Studies, including an experiment by Facebook, have proven that the content of your news feed can affect your emotions. An overly-negative feed has the potential to cause depression.

We tackle this problem by scraping users' Facebook feeds and assigning them a negative-positive score using HP's Haven OnDemand Sentiment Analysis API. If this score is too low, we alert the user that their feed may be aversely affecting their mood. We can then replace negative posts with cute gifs (guaranteed to improve anyone's day!) or alert a loved one/therapist about the users' exposure to potentially triggering content. A (subtle) link is provided to reveal the original content.

Our front-end chrome extension parses each post on the user's Facebook newsfeed, concatenates it with any comments, and passes the text to HP's Sentiment Analysis API to get an aggregate "positivity" score. This positivity score is then logged in a MySQL database in one-hour increments, and any trigger-words are identified.
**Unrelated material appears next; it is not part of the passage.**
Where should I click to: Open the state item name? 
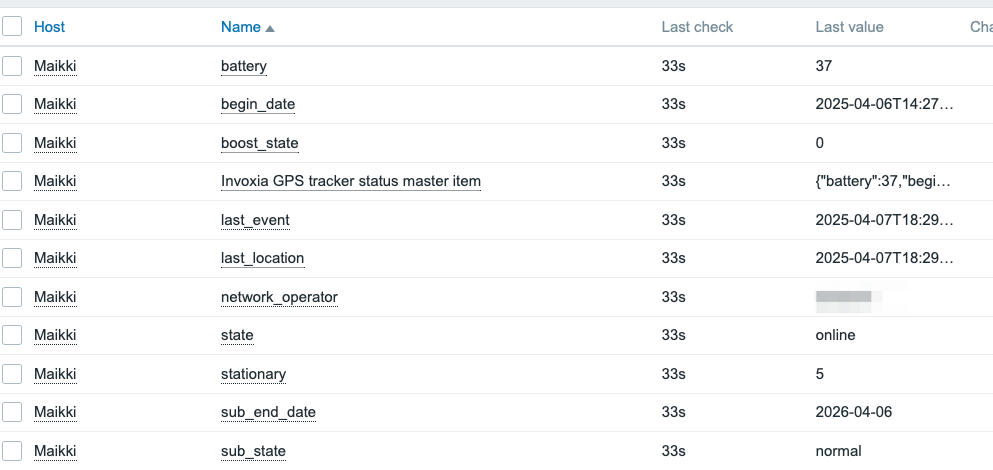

The decision to filter a post is calculated based on the last 12 one-hour blocks and the frequency of certain trigger words.

We experimented with HP's Entity Extraction API to look for specific types of content in the posts, for instance searching for content associated with particular themes that could be a trigger for users, but in the end we didn't have time to integrate the API. Instead, we check for particular triggering themes by searching through the given post text for groups of related words associated with these triggers. This ended up serving us well, giving us a solid categorization of text into different themes of some of the most common triggers in people with past traumatic experiences.